[pypy-commit] pypy backend-vector-ops: Shave a giant yak adding a flavor to malloc, so C level calls posix_memalign

fijal noreply at buildbot.pypy.org
Fri Feb 17 18:07:23 CET 2012


Author: Maciej Fijalkowski <fijall at gmail.com>
Branch: backend-vector-ops
Changeset: r52591:de1abef70971
Date: 2012-02-17 19:06 +0200
http://bitbucket.org/pypy/pypy/changeset/de1abef70971/

Log:	Shave a giant yak adding a flavor to malloc, so C level calls
	posix_memalign

diff --git a/pypy/rpython/lltypesystem/lloperation.py b/pypy/rpython/lltypesystem/lloperation.py
--- a/pypy/rpython/lltypesystem/lloperation.py
+++ b/pypy/rpython/lltypesystem/lloperation.py
@@ -391,6 +391,7 @@
     'boehm_register_finalizer': LLOp(),
     'boehm_disappearing_link': LLOp(),
     'raw_malloc':           LLOp(),
+    'raw_malloc_align':     LLOp(),
     'raw_malloc_usage':     LLOp(sideeffects=False),
     'raw_free':             LLOp(),
     'raw_memclear':         LLOp(),
diff --git a/pypy/rpython/memory/gctransform/transform.py b/pypy/rpython/memory/gctransform/transform.py
--- a/pypy/rpython/memory/gctransform/transform.py
+++ b/pypy/rpython/memory/gctransform/transform.py
@@ -483,6 +483,15 @@
         return result
     mh.ll_malloc_varsize_no_length_zero = _ll_malloc_varsize_no_length_zero
 
+    def _ll_malloc_varsize_zero_align(length, size, itemsize, align):
+        tot_size = _ll_compute_size(length, size, itemsize)
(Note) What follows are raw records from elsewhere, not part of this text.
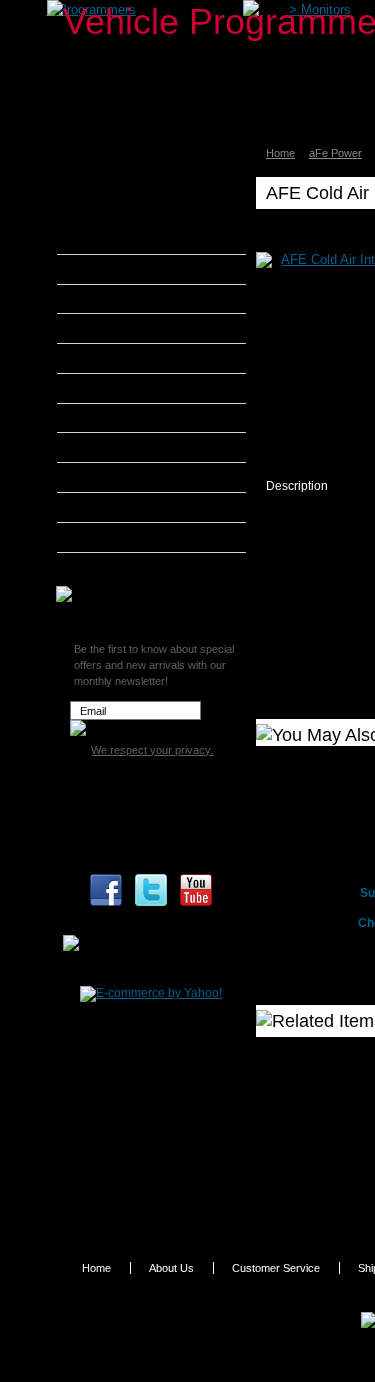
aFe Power (335, 153)
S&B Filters (114, 507)
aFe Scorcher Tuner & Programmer (146, 188)
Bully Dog (109, 328)
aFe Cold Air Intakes (141, 218)
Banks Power (120, 299)
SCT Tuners (115, 537)
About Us (171, 1268)
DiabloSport (115, 358)
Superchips (114, 567)
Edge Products (124, 388)
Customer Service (276, 1268)
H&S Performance (134, 418)
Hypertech (112, 447)
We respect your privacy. (152, 750)
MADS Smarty (122, 477)
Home (280, 153)
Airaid (99, 269)
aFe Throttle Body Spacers (157, 241)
+        result = llop.raw_malloc_align(llmemory.Address, tot_size, align)
+        if not result:
+            raise MemoryError()
+        llmemory.raw_memclear(result, tot_size)
+        return result
+    mh.ll_malloc_varsize_zero_align = _ll_malloc_varsize_zero_align
+
     return mh
 
 class GCTransformer(BaseGCTransformer):
@@ -496,6 +505,7 @@
         ll_raw_malloc_varsize_no_length = mh.ll_malloc_varsize_no_length
         ll_raw_malloc_varsize = mh.ll_malloc_varsize
         ll_raw_malloc_varsize_no_length_zero  = mh.ll_malloc_varsize_no_length_zero
+        ll_raw_malloc_varsize_zero_align = mh.ll_malloc_varsize_zero_align
 
         stack_mh = mallocHelpers()
         stack_mh.allocate = lambda size: llop.stack_malloc(llmemory.Address, size)
@@ -513,6 +523,9 @@
 
             self.stack_malloc_fixedsize_ptr = self.inittime_helper(
                 ll_stack_malloc_fixedsize, [lltype.Signed], llmemory.Address)
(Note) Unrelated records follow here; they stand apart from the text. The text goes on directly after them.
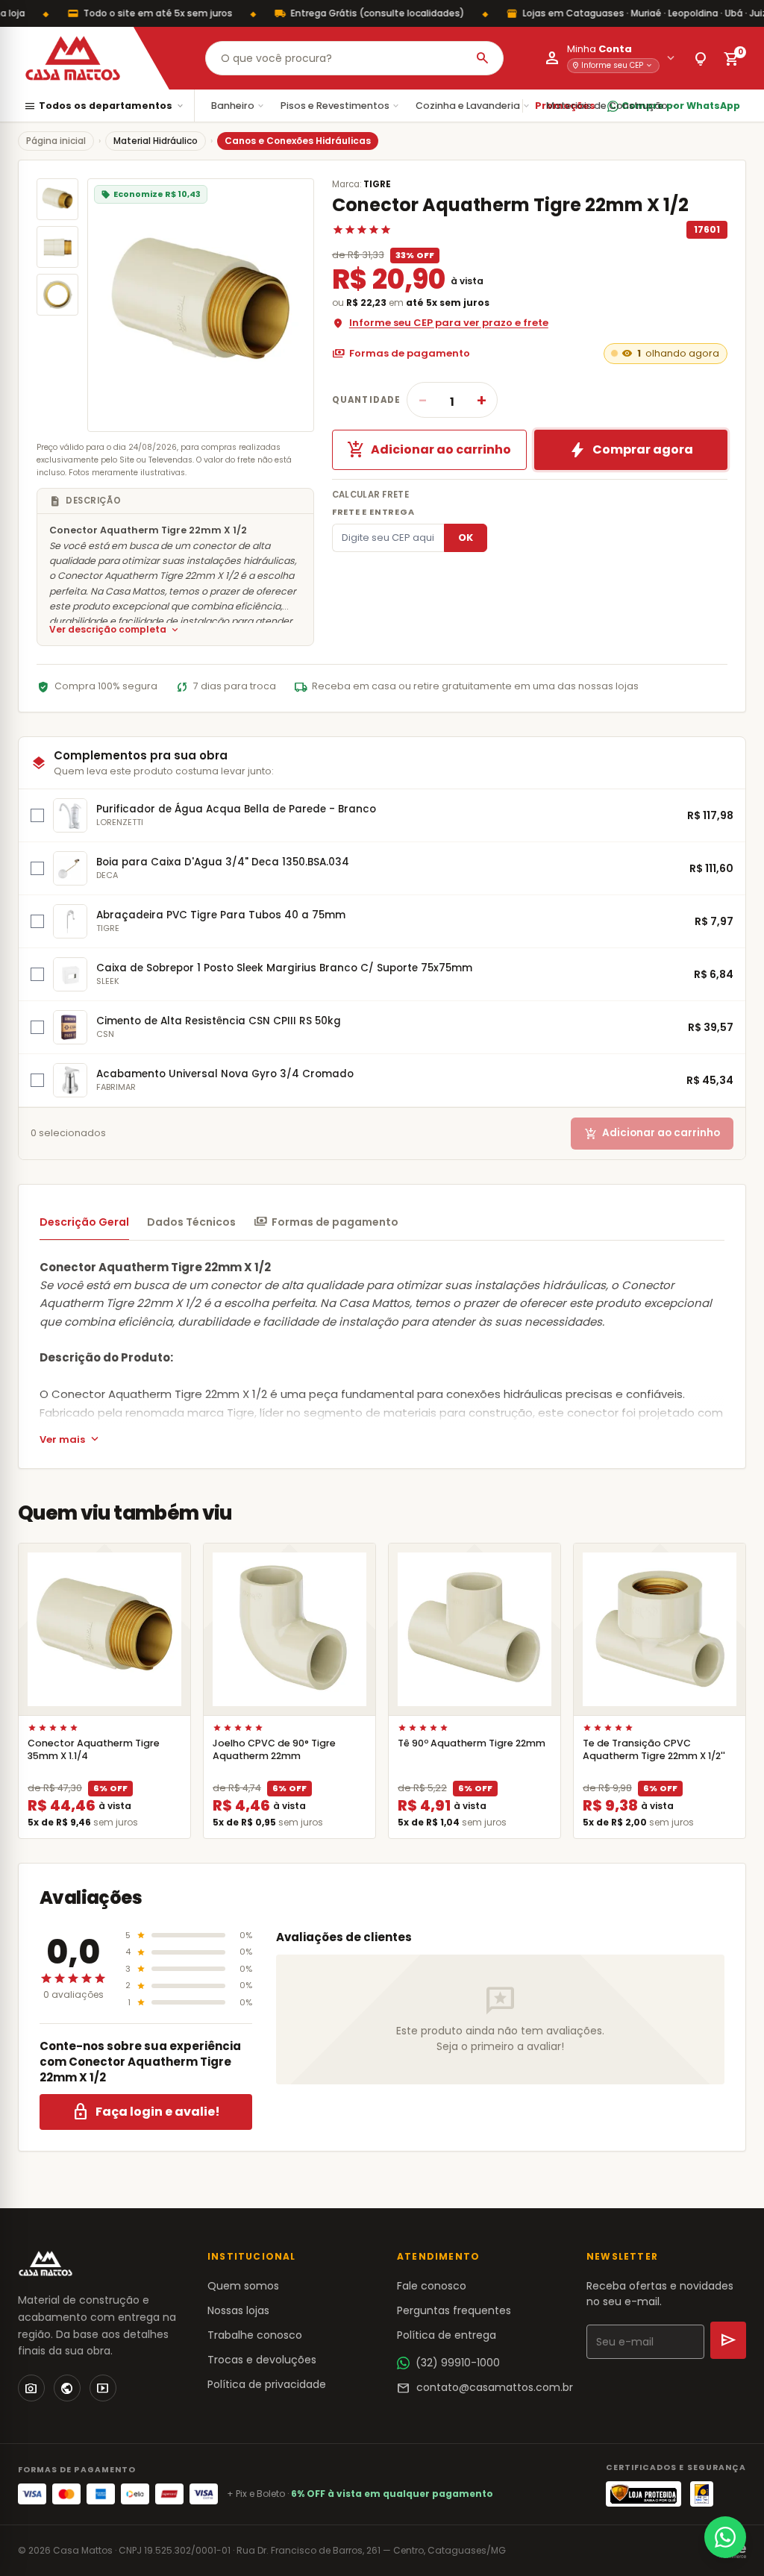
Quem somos (243, 2285)
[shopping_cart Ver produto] (104, 1629)
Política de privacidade (266, 2384)
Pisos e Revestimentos (341, 105)
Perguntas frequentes (454, 2310)
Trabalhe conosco (254, 2335)
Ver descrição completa (115, 630)
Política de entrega (446, 2335)
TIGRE (377, 184)
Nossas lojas (238, 2310)
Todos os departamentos (104, 106)
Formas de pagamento (401, 353)
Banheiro (238, 105)
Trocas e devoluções (261, 2359)
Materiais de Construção (612, 105)
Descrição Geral (84, 1222)
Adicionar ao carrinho (429, 449)
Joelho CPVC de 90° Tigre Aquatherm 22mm (274, 1749)
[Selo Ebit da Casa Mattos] (701, 2494)
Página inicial (56, 140)
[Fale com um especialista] (725, 2537)
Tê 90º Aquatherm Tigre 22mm (471, 1743)
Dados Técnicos (191, 1222)
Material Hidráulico (155, 140)
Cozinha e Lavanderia (473, 105)
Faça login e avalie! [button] (146, 2112)
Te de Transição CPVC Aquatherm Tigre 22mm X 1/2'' (654, 1749)
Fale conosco (431, 2285)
+            self.raw_malloc_varsize_align_zero_ptr = self.inittime_helper(
+                ll_raw_malloc_varsize_zero_align, [lltype.Signed] * 4,
+                llmemory.Address)
 
     def gct_malloc(self, hop, add_flags=None):
         TYPE = hop.spaceop.result.concretetype.TO
@@ -601,16 +614,28 @@
                           [self.raw_malloc_memory_pressure_varsize_ptr,
                            v_length, c_item_size])
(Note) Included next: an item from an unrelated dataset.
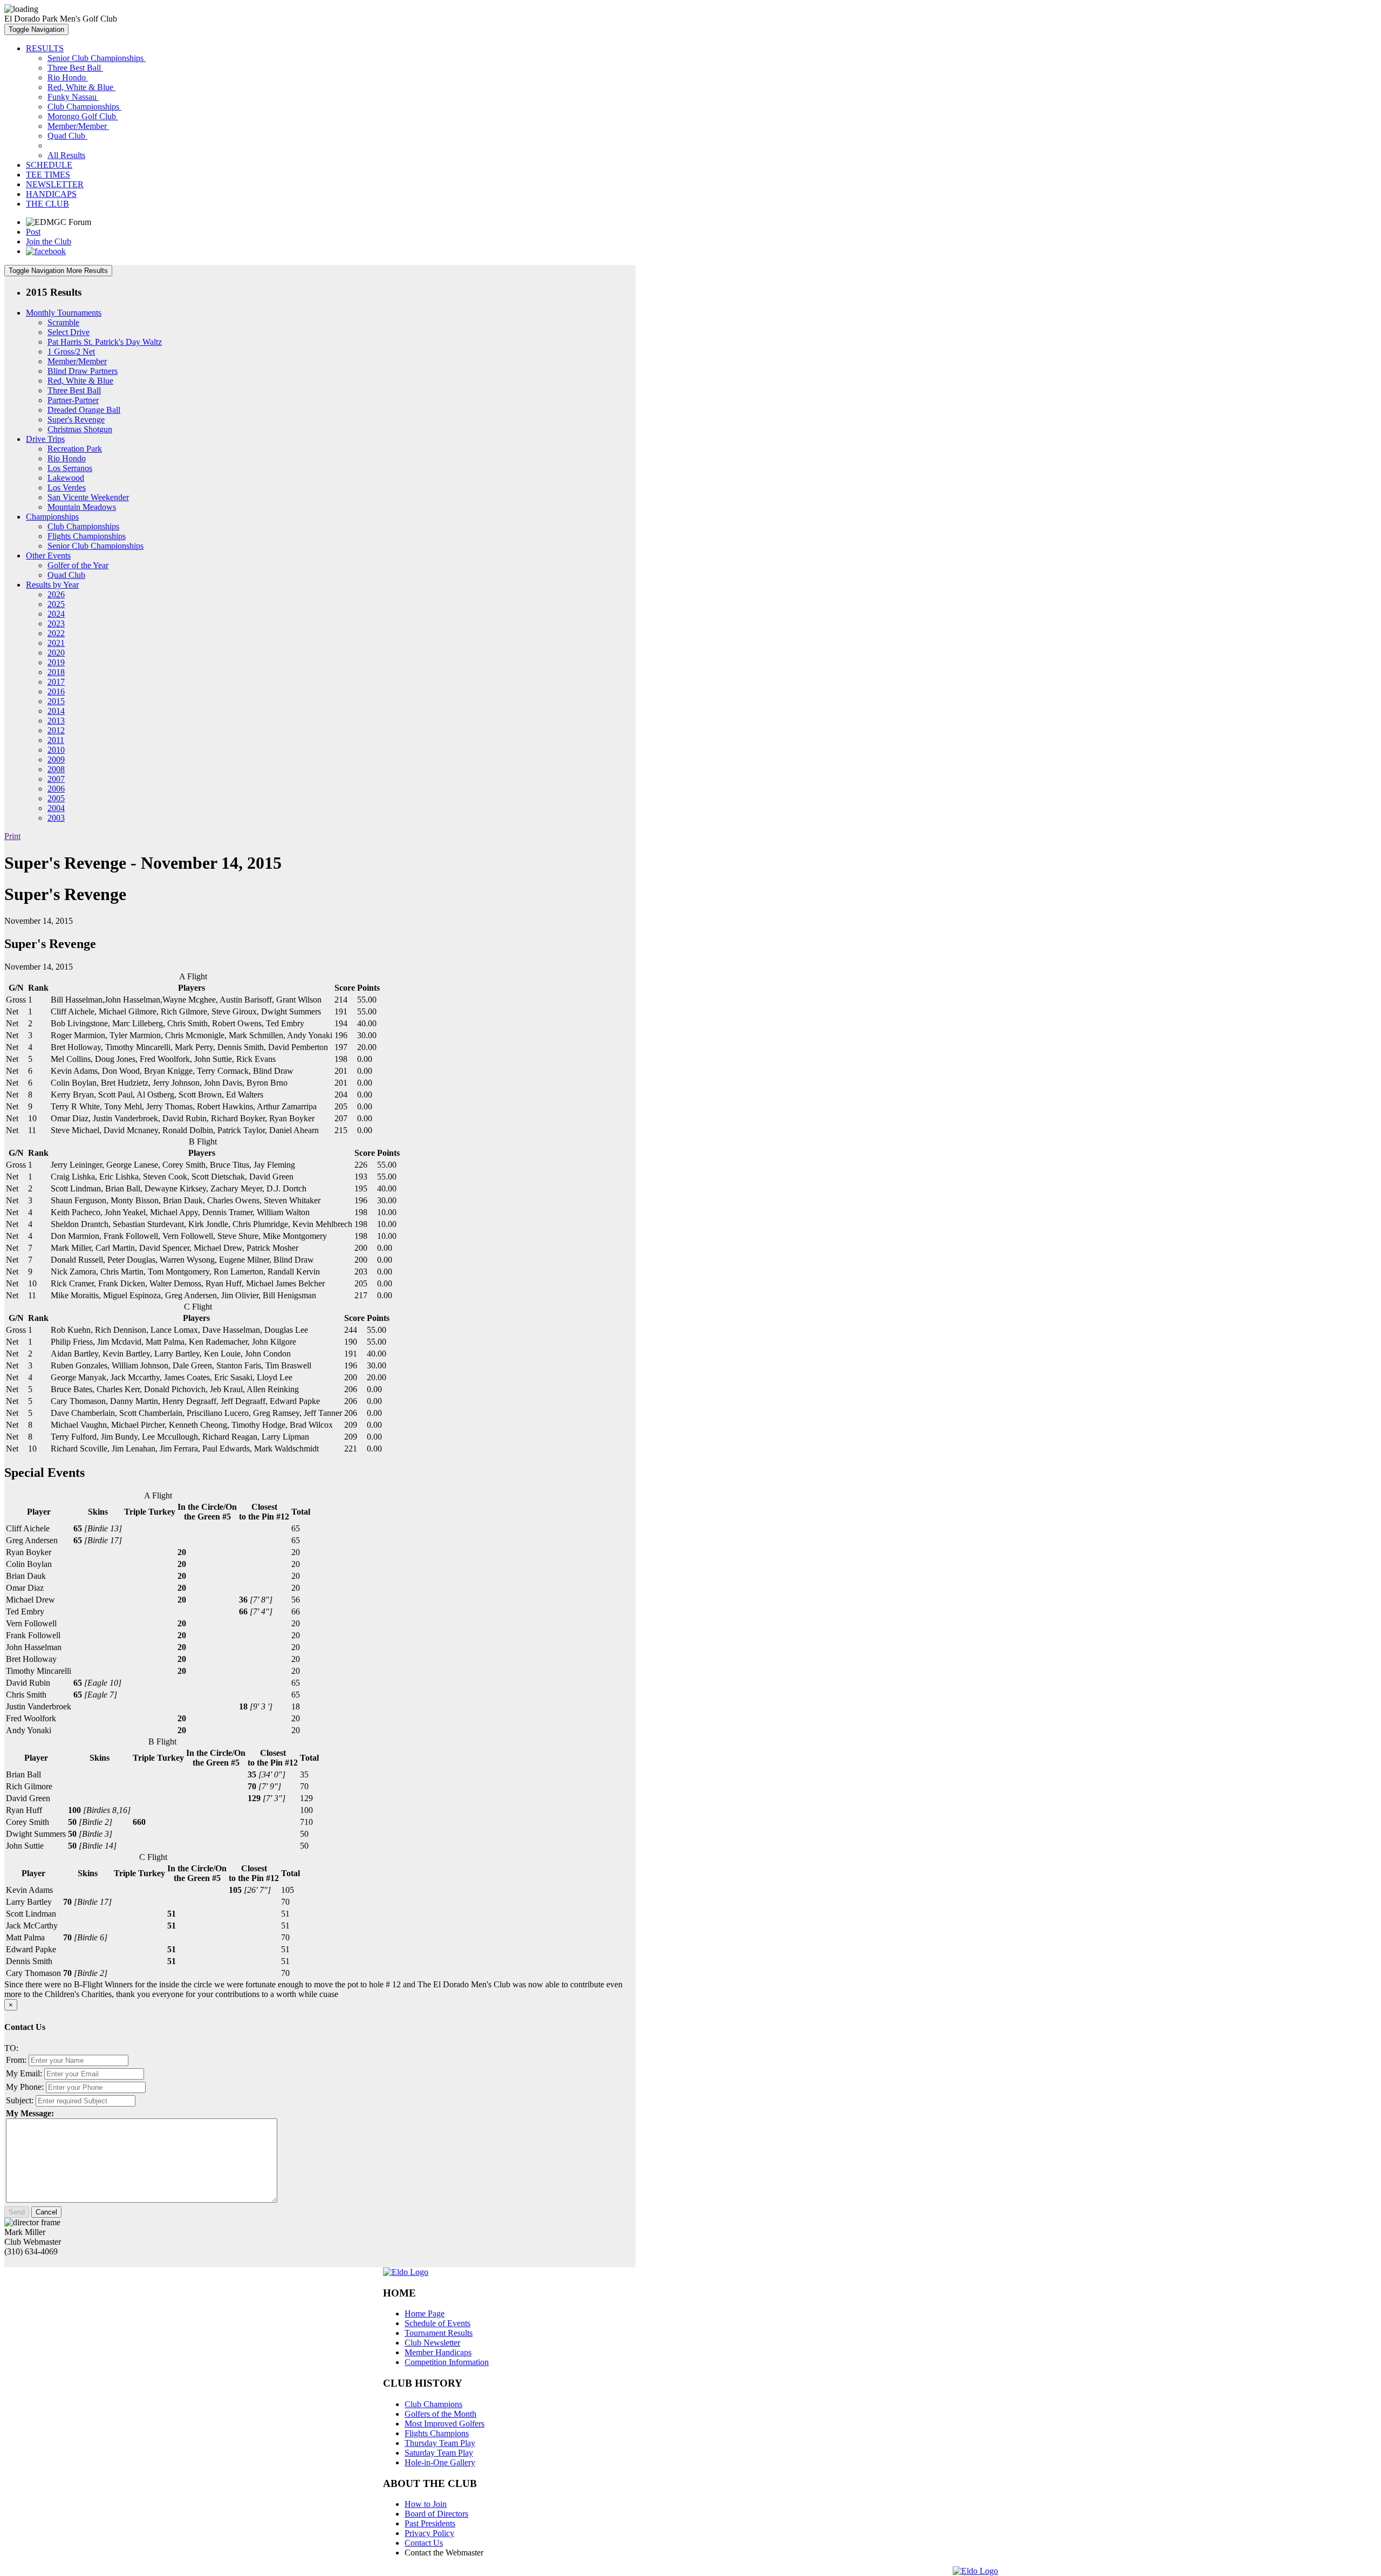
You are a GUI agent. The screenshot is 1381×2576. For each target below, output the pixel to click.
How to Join (426, 2504)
         if c_offset_to_length is None:
-            if flags.get('zero'):
-                fnptr = self.raw_malloc_varsize_no_length_zero_ptr
+            mpa = flags.get('memory_position_alignment')
+            if mpa is not None:
+                assert flags.get('zero')
+                fnptr = self.raw_malloc_varsize_align_zero_ptr
+                c_align = rmodel.inputconst(lltype.Signed, mpa)
+                v_raw = hop.genop("direct_call", [fnptr, v_length, c_const_size,
+                                                  c_item_size, c_align],
+                                  resulttype=llmemory.Address)
             else:
-                fnptr = self.raw_malloc_varsize_no_length_ptr
-            v_raw = hop.genop("direct_call",
-                               [fnptr, v_length, c_const_size, c_item_size],
-                               resulttype=llmemory.Address)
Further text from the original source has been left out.